Finally. Today. This weekend. Right now. I’m excited. I’m actually looking forward to something. I’m not just trudging through life, another Sunday, another sleepless night worrying over things that will remain unresolved tomorrow too; no point in worrying about those things. I’m actually smiling to myself, a lot! I’m in a good place mentally. Right now, I can’t wait for what tomorrow, next week, September, has in store for me. Right now, I’m not that closet depressant; I’m the girl who has no reason to lie about staying in my pajamas the entire weekend because I couldn’t bear to interact with my mom, my dogs, my kids. I don’t have to pretend I didn’t shut the world out while pretending to be sleeping. I actually smiled this weekend. A lot. And because of that, I am manic. All the what ifs, possibilities, a new life ahead. I can hardly believe it myself. My smile, the one that crinkles the corners of my eyes, naturally parts my lips, causes my eyebrows to change direction, is what will allow me to face the day and all the perkiness of my workplace with genuine happiness and enthusiasm. I forgot how much I missed this. Having something to look forward to, counting down the days, because there’s something to actually count. Finally.
That night they talked for two and a half hours about all things and no things and all the things between. Not caring about the time or miles or lack of sleep that would most certainly impact a HUGE day for her tomorrow.
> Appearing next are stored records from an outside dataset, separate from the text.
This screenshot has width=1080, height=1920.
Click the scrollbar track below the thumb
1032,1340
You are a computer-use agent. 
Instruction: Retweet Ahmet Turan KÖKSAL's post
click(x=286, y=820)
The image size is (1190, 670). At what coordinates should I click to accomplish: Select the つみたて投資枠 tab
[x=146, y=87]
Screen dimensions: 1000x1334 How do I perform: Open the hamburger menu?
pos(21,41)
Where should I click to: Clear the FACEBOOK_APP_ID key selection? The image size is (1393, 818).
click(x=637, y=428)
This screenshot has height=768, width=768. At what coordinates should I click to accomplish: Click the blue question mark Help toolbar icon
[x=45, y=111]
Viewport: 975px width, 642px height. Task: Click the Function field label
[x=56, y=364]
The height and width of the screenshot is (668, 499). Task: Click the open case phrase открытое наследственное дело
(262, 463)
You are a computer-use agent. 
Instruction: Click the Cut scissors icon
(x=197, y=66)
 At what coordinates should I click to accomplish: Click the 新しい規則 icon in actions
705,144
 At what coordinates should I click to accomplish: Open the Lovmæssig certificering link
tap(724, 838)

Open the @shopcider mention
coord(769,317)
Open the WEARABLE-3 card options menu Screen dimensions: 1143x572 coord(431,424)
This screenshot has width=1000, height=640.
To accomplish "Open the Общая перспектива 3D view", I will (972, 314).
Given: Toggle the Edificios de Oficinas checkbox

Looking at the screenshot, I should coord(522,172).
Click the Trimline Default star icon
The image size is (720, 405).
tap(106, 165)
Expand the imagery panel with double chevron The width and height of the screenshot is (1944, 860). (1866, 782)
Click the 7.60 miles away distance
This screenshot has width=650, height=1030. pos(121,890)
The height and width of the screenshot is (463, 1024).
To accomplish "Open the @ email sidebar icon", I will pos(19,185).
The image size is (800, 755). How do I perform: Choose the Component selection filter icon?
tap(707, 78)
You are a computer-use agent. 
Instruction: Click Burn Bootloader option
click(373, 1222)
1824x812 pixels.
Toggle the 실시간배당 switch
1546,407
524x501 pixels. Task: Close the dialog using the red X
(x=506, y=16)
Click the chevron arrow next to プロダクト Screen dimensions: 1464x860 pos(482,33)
His voice was exactly the same as she remembered it 20 years ago, albeit older, more grown up. The inflection, the tone, the sighs, the “ums.” She closed her eyes and listened to the nasaly crack in his voice that happened every few minutes, increasing in frequency as the night grew deeper; and even though he may have been talking about things that hurt him from his past, all she could think of was “my heart is melting.”
She snuggled down even deeper when he said this was what he’d been looking for: to be able to connect with someone, talk to them, really listen to each other. And as he finished her sentence, the one that she so emphatically declared to her best friend time and time again “I’m tired of being their Saturday nights”… “I want her to be my Tuesday morning.” She stopped herself from screaming, as she sucked in a gulp of air, and pounded her fist in the pillow; asked him to tell her he didn’t just say what she heard; and he just laughed. That sweet laugh that made his eyes crinkle at the corners and showed the tops of his teeth. And so did she.
“20 years has been too long, it was so nice talking to you again…” And so it began.